- [Exercise description]: Copy exactly the lines from the one containing "Image resolution: width=1259" through the last line of the records below, both included, and leave out the pictures.
Dataset extract: Begin
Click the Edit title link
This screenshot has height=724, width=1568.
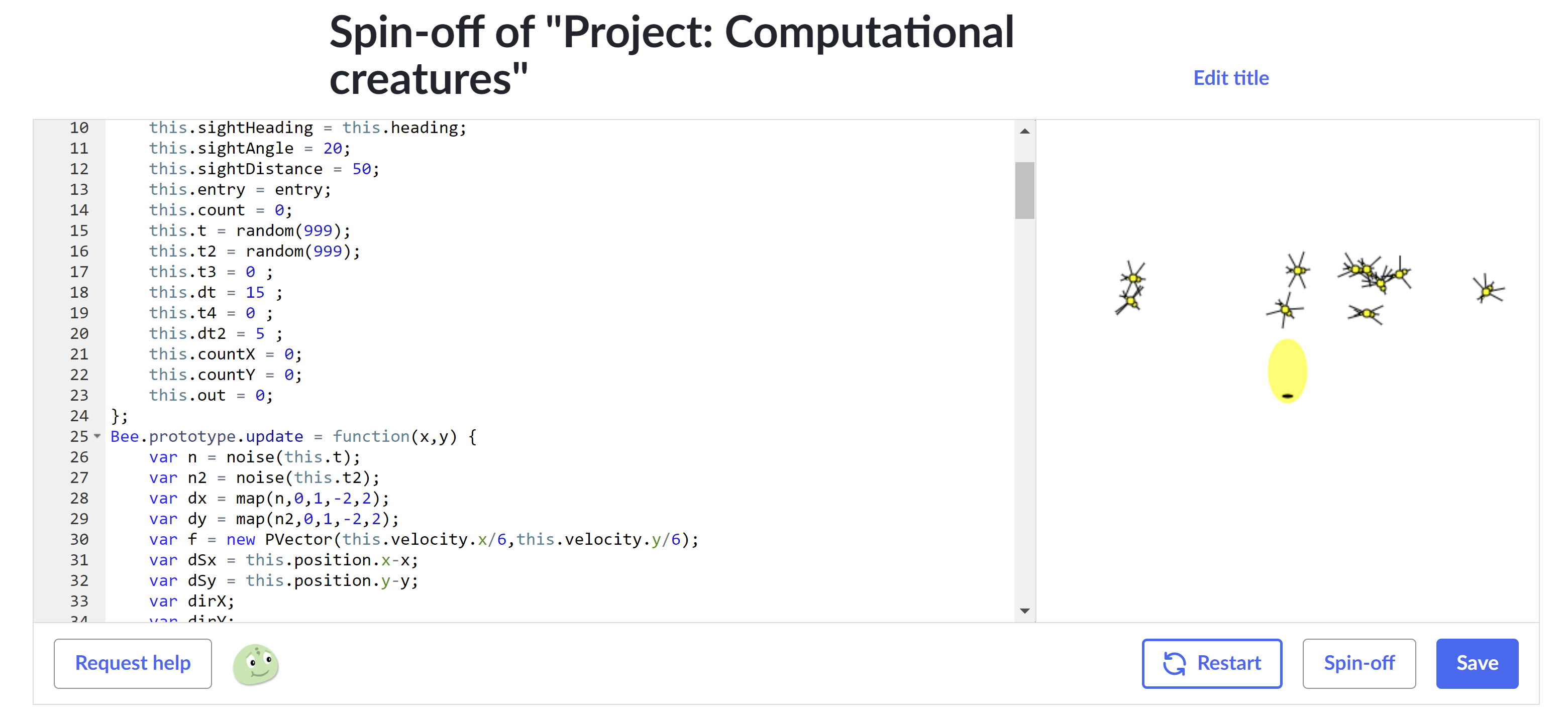1231,78
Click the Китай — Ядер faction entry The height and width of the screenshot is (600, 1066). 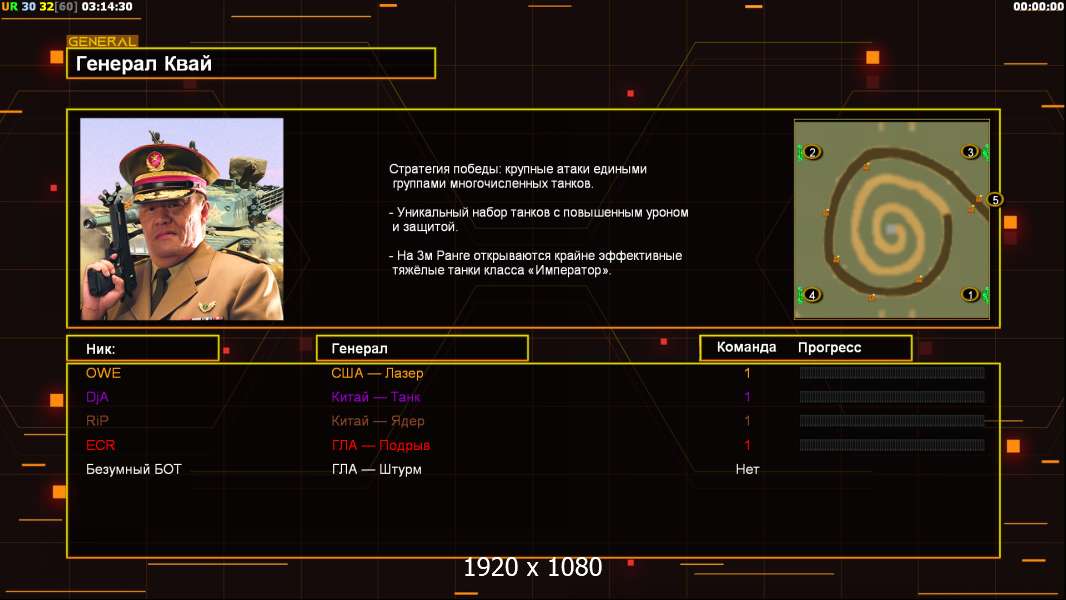point(378,421)
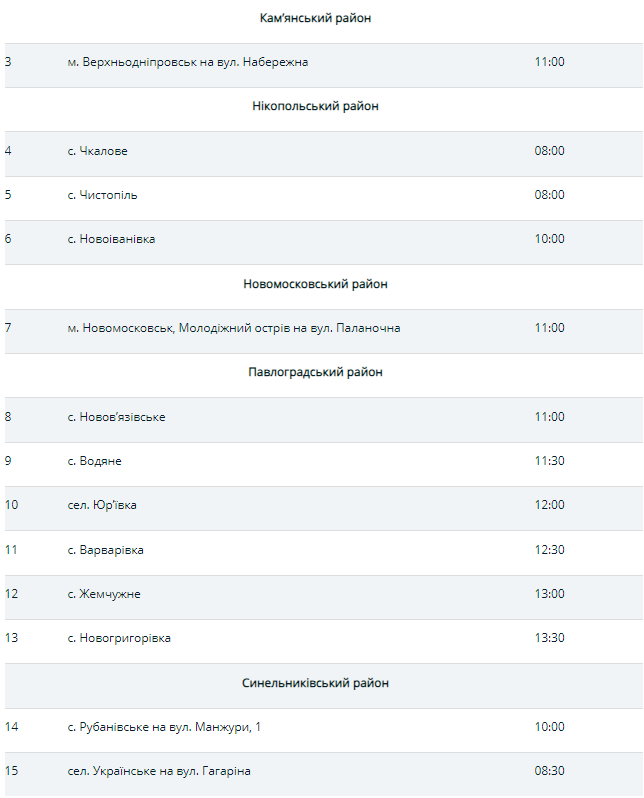
Task: Click the Синельниківський район heading
Action: point(315,683)
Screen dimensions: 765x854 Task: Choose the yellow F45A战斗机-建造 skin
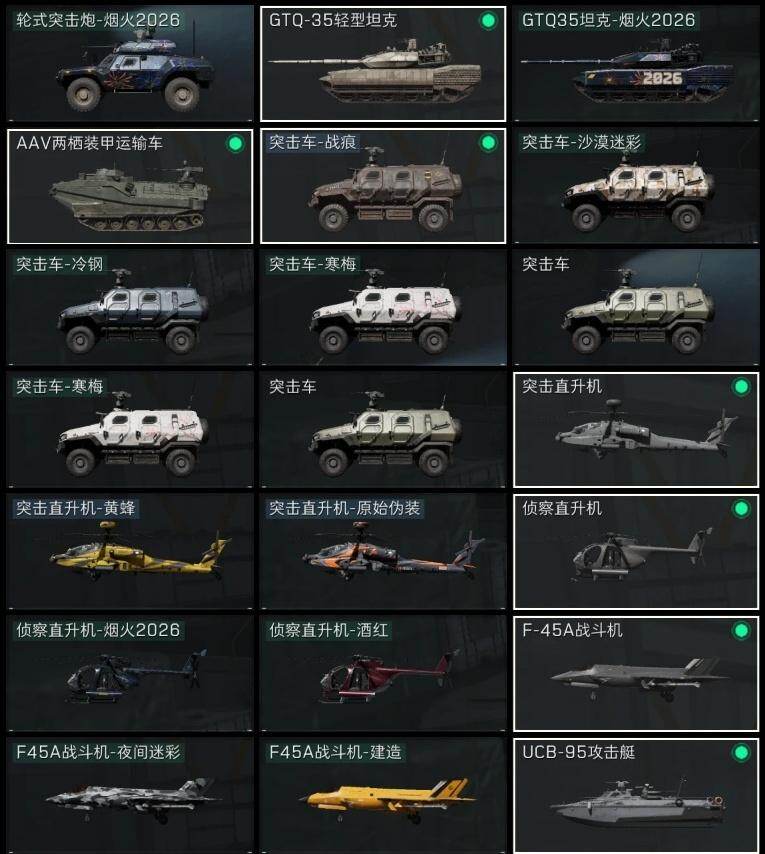(383, 796)
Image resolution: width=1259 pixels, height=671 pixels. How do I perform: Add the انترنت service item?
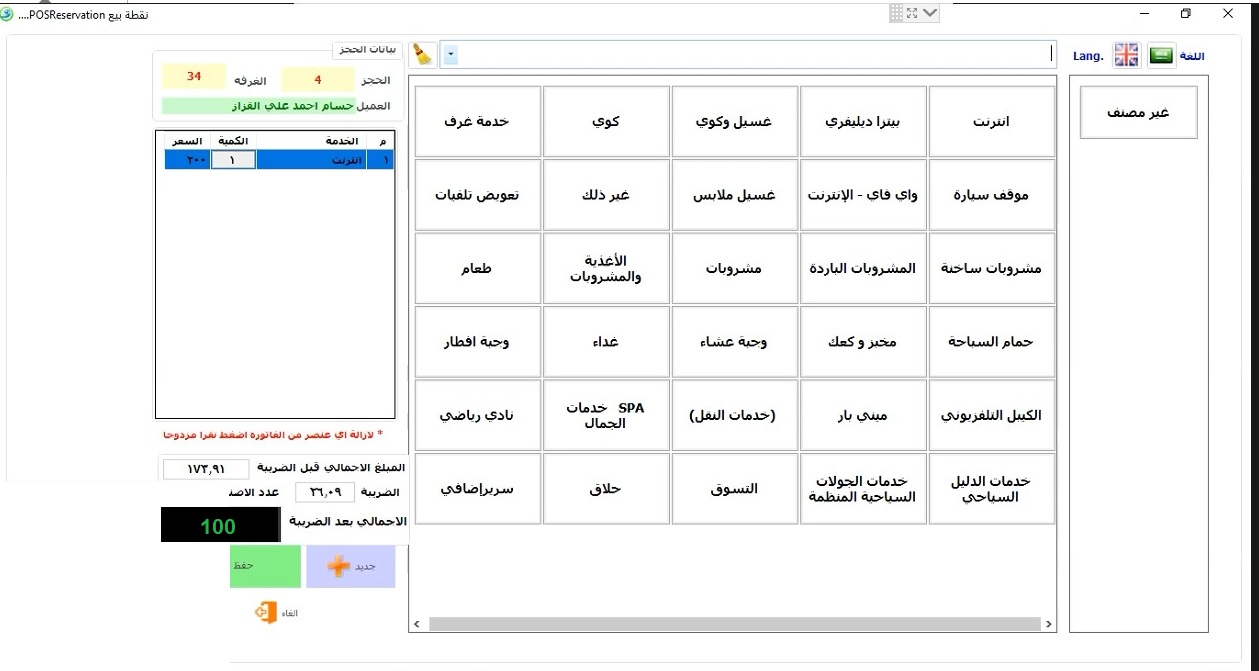[x=991, y=122]
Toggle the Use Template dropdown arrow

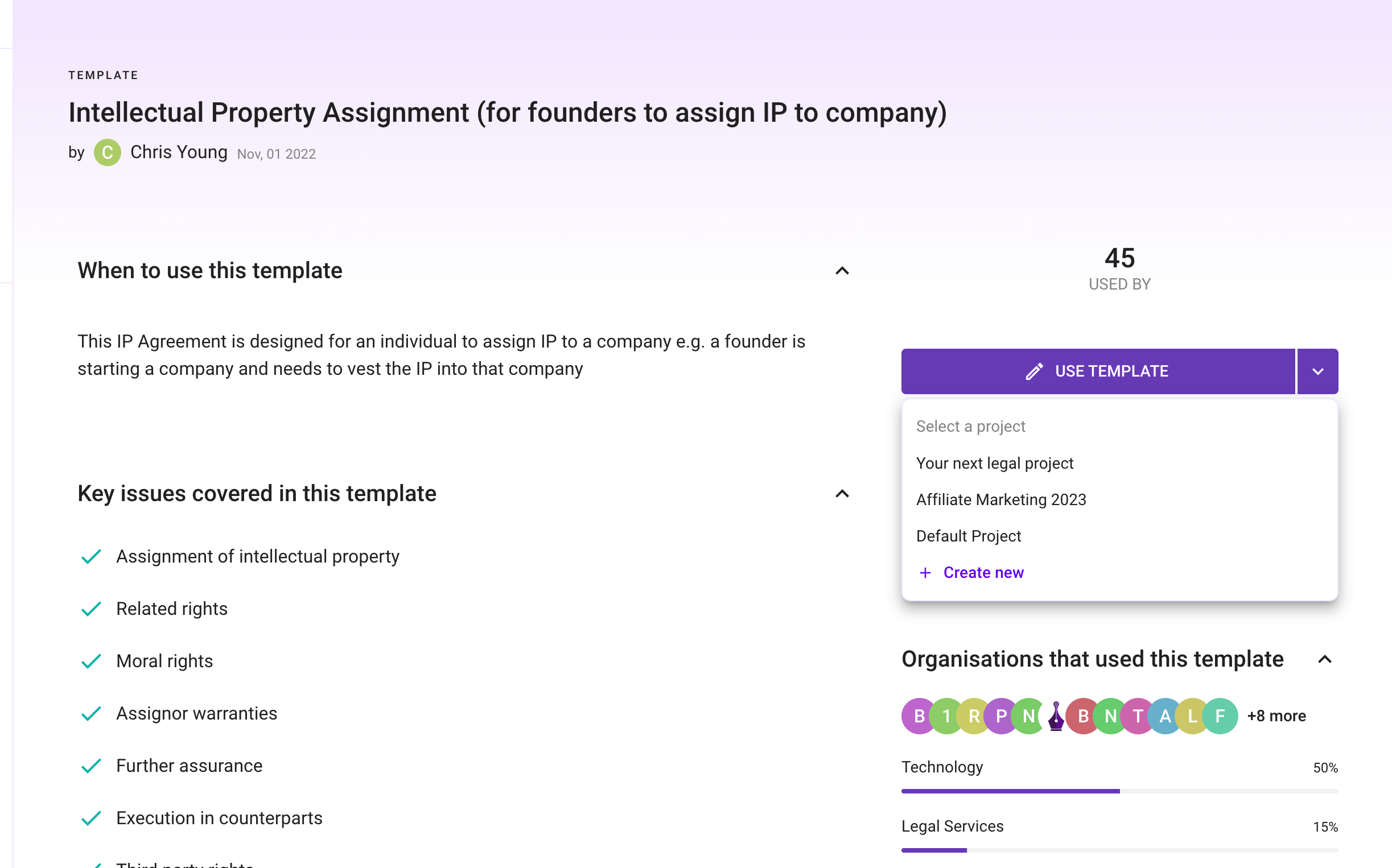[1317, 371]
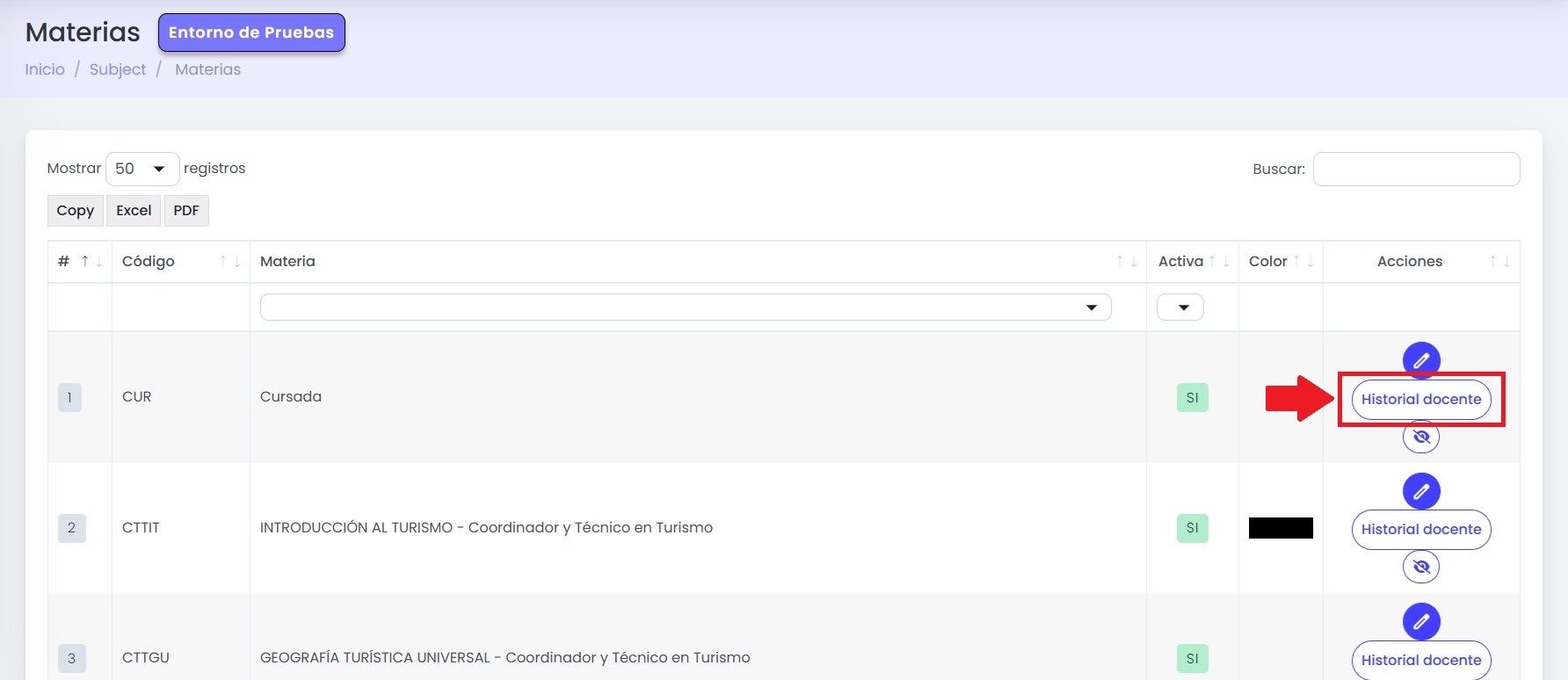Toggle visibility eye for INTRODUCCIÓN AL TURISMO
The width and height of the screenshot is (1568, 680).
1421,567
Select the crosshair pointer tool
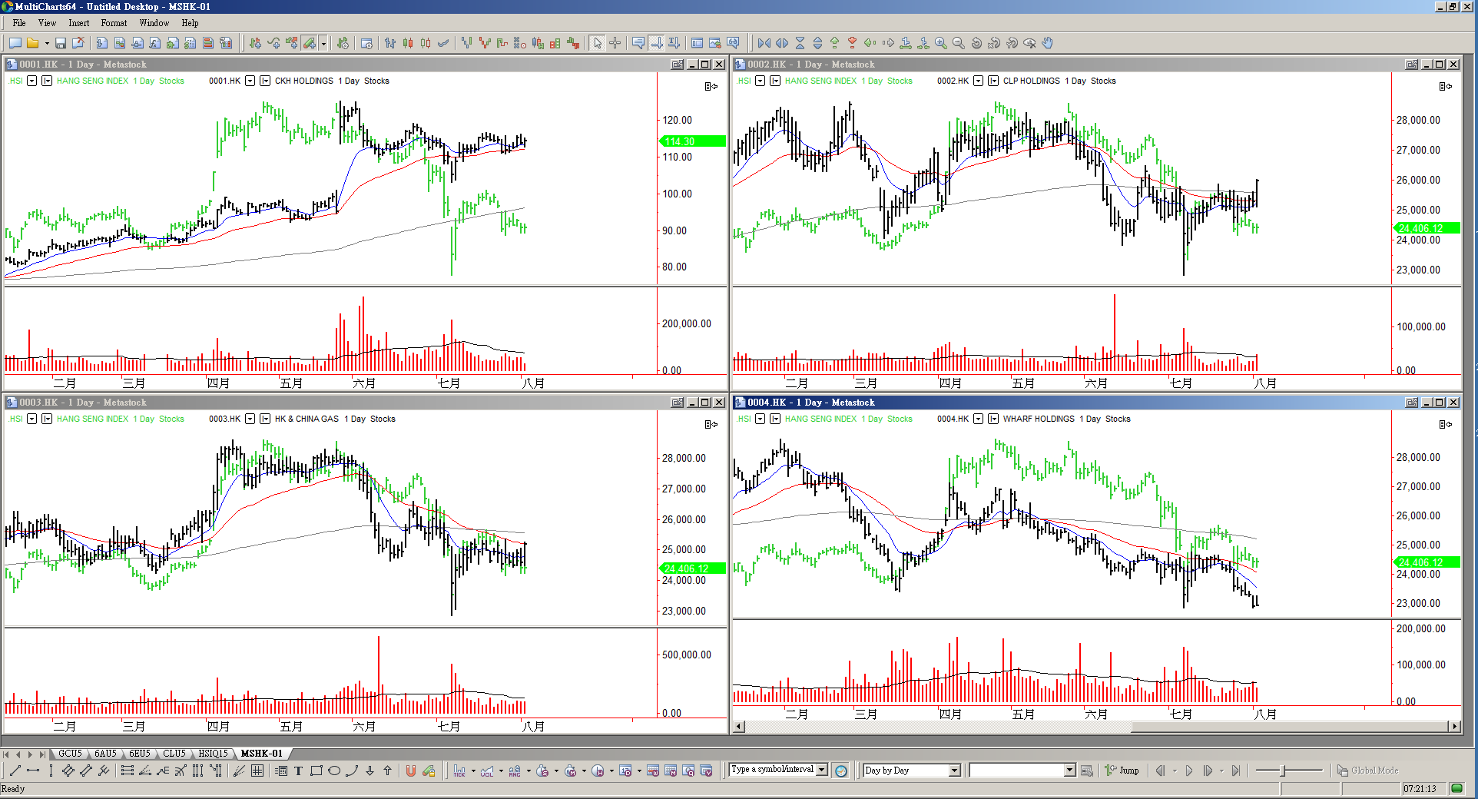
Dataset extract: End
- [Written response]:
Image resolution: width=1259 pixels, height=671 pixels. How do I perform: Add the انترنت service item?
[x=991, y=122]
Toggle the Use Template dropdown arrow

[1317, 371]
Toggle visibility eye for INTRODUCCIÓN AL TURISMO
The width and height of the screenshot is (1568, 680).
1421,567
Select the crosshair pointer tool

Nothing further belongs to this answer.